--- Raw data ---

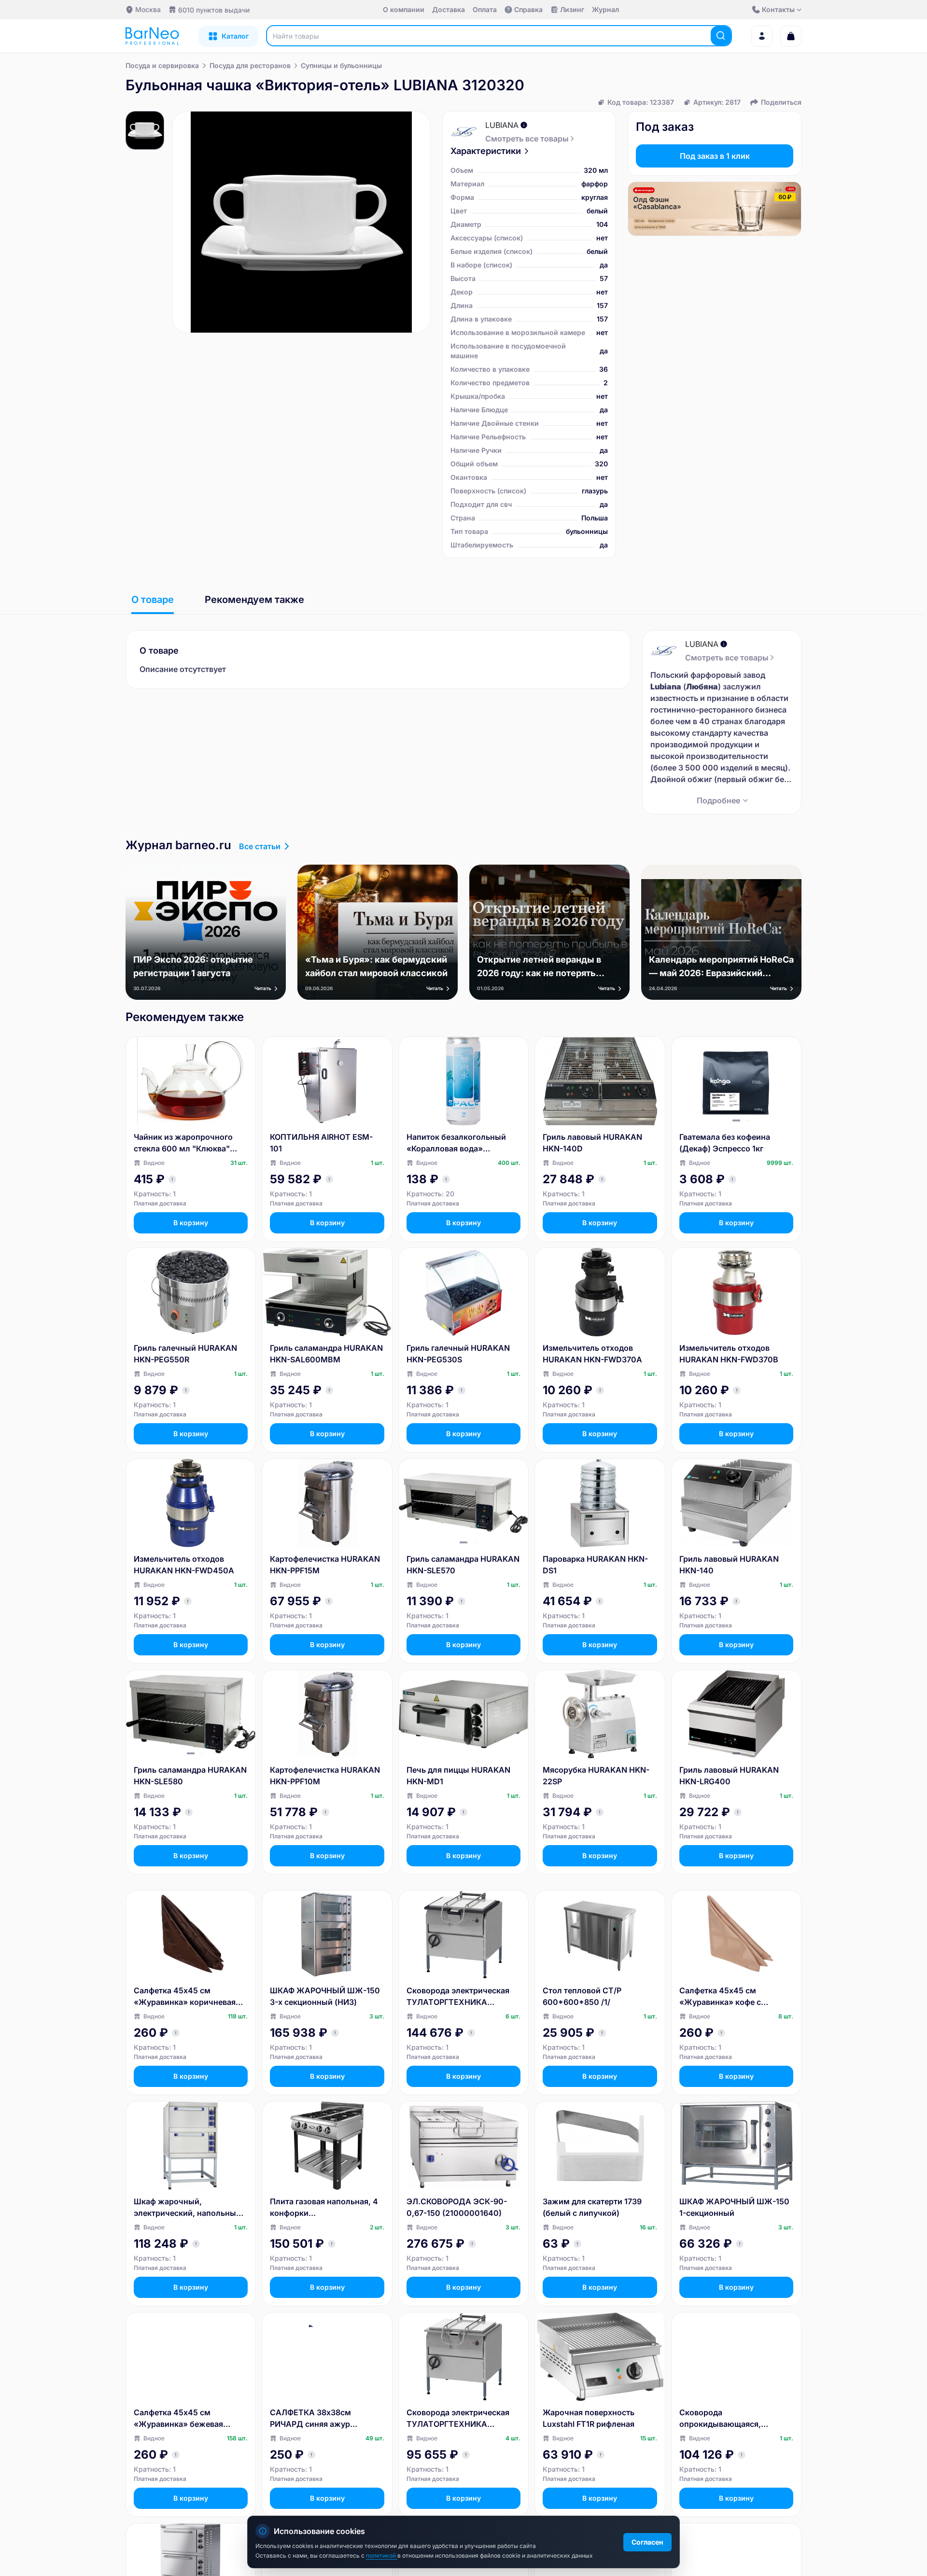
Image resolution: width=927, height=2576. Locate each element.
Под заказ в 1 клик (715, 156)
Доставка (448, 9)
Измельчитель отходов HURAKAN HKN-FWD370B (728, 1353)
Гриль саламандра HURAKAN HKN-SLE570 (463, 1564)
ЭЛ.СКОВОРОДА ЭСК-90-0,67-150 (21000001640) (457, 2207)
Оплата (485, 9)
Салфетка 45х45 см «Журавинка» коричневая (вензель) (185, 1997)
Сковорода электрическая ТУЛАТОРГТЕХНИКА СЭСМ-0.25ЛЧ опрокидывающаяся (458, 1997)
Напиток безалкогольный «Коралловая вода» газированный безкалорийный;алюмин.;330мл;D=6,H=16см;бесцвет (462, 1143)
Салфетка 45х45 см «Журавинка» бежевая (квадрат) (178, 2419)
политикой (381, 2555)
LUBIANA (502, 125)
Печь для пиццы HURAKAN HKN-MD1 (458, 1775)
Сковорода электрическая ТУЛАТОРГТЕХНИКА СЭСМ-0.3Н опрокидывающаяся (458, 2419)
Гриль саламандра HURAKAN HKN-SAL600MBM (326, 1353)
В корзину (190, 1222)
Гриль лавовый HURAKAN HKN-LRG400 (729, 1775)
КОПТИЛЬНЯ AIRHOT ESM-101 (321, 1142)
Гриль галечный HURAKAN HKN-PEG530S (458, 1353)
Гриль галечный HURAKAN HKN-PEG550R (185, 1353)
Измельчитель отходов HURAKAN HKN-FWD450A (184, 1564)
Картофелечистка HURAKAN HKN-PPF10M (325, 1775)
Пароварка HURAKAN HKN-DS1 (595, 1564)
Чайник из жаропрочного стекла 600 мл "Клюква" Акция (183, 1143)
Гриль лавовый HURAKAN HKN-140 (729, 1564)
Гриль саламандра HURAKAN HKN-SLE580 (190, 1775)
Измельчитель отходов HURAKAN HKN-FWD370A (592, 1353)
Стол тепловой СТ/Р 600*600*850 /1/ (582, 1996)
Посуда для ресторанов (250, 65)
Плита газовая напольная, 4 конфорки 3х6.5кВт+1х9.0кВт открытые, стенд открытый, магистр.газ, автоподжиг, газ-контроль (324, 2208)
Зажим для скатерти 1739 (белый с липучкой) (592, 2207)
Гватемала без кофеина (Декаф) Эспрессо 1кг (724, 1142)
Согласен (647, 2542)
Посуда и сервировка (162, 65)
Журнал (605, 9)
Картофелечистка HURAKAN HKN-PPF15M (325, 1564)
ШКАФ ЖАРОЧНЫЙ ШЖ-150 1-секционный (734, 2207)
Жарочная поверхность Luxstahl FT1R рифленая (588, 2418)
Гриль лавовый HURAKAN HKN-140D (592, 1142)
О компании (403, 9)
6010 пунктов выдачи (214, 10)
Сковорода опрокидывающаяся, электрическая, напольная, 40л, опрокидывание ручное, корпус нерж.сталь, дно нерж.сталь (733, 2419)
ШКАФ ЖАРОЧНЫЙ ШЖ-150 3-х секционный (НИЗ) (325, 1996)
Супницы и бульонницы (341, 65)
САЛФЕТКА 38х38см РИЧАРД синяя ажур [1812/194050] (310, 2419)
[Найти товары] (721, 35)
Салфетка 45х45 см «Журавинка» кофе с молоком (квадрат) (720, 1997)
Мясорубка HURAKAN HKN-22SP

---

▶ [Task brief]
Each record above should be retyped exactly, with no pictures carried over.

▶ [Task response]
Image resolution: width=927, height=2576. Locate each element.
Под заказ в 1 клик (715, 156)
Доставка (448, 9)
Измельчитель отходов HURAKAN HKN-FWD370B (728, 1353)
Гриль саламандра HURAKAN HKN-SLE570 (463, 1564)
ЭЛ.СКОВОРОДА ЭСК-90-0,67-150 (21000001640) (457, 2207)
Оплата (485, 9)
Салфетка 45х45 см «Журавинка» коричневая (вензель) (185, 1997)
Сковорода электрическая ТУЛАТОРГТЕХНИКА СЭСМ-0.25ЛЧ опрокидывающаяся (458, 1997)
Напиток безалкогольный «Коралловая вода» газированный безкалорийный;алюмин.;330мл;D=6,H=16см;бесцвет (462, 1143)
Салфетка 45х45 см «Журавинка» бежевая (квадрат) (178, 2419)
политикой (381, 2555)
LUBIANA (502, 125)
Печь для пиццы HURAKAN HKN-MD1 (458, 1775)
Сковорода электрическая ТУЛАТОРГТЕХНИКА СЭСМ-0.3Н опрокидывающаяся (458, 2419)
Гриль саламандра HURAKAN HKN-SAL600MBM (326, 1353)
В корзину (190, 1222)
Гриль лавовый HURAKAN HKN-LRG400 (729, 1775)
КОПТИЛЬНЯ AIRHOT ESM-101 (321, 1142)
Гриль галечный HURAKAN HKN-PEG530S (458, 1353)
Гриль галечный HURAKAN HKN-PEG550R (185, 1353)
Измельчитель отходов HURAKAN HKN-FWD450A (184, 1564)
Картофелечистка HURAKAN HKN-PPF10M (325, 1775)
Пароварка HURAKAN HKN-DS1 (595, 1564)
Чайник из жаропрочного стекла 600 мл "Клюква" Акция (183, 1143)
Гриль лавовый HURAKAN HKN-140 (729, 1564)
Гриль саламандра HURAKAN HKN-SLE580 (190, 1775)
Измельчитель отходов HURAKAN HKN-FWD370A (592, 1353)
Стол тепловой СТ/Р 600*600*850 /1/ (582, 1996)
Посуда для ресторанов (250, 65)
Плита газовая напольная, 4 конфорки 3х6.5кВт+1х9.0кВт открытые, стенд открытый, магистр.газ, автоподжиг, газ-контроль (324, 2208)
Зажим для скатерти 1739 (белый с липучкой) (592, 2207)
Гватемала без кофеина (Декаф) Эспрессо 1кг (724, 1142)
Согласен (647, 2542)
Посуда и сервировка (162, 65)
Журнал (605, 9)
Картофелечистка HURAKAN HKN-PPF15M (325, 1564)
ШКАФ ЖАРОЧНЫЙ ШЖ-150 1-секционный (734, 2207)
Жарочная поверхность Luxstahl FT1R рифленая (588, 2418)
Гриль лавовый HURAKAN HKN-140D (592, 1142)
О компании (403, 9)
6010 пунктов выдачи (214, 10)
Сковорода опрокидывающаяся, электрическая, напольная, 40л, опрокидывание ручное, корпус нерж.сталь, дно нерж.сталь (733, 2419)
ШКАФ ЖАРОЧНЫЙ ШЖ-150 3-х секционный (НИЗ) (325, 1996)
Супницы и бульонницы (341, 65)
САЛФЕТКА 38х38см РИЧАРД синяя ажур [1812/194050] (310, 2419)
[Найти товары] (721, 35)
Салфетка 45х45 см «Журавинка» кофе с молоком (квадрат) (720, 1997)
Мясорубка HURAKAN HKN-22SP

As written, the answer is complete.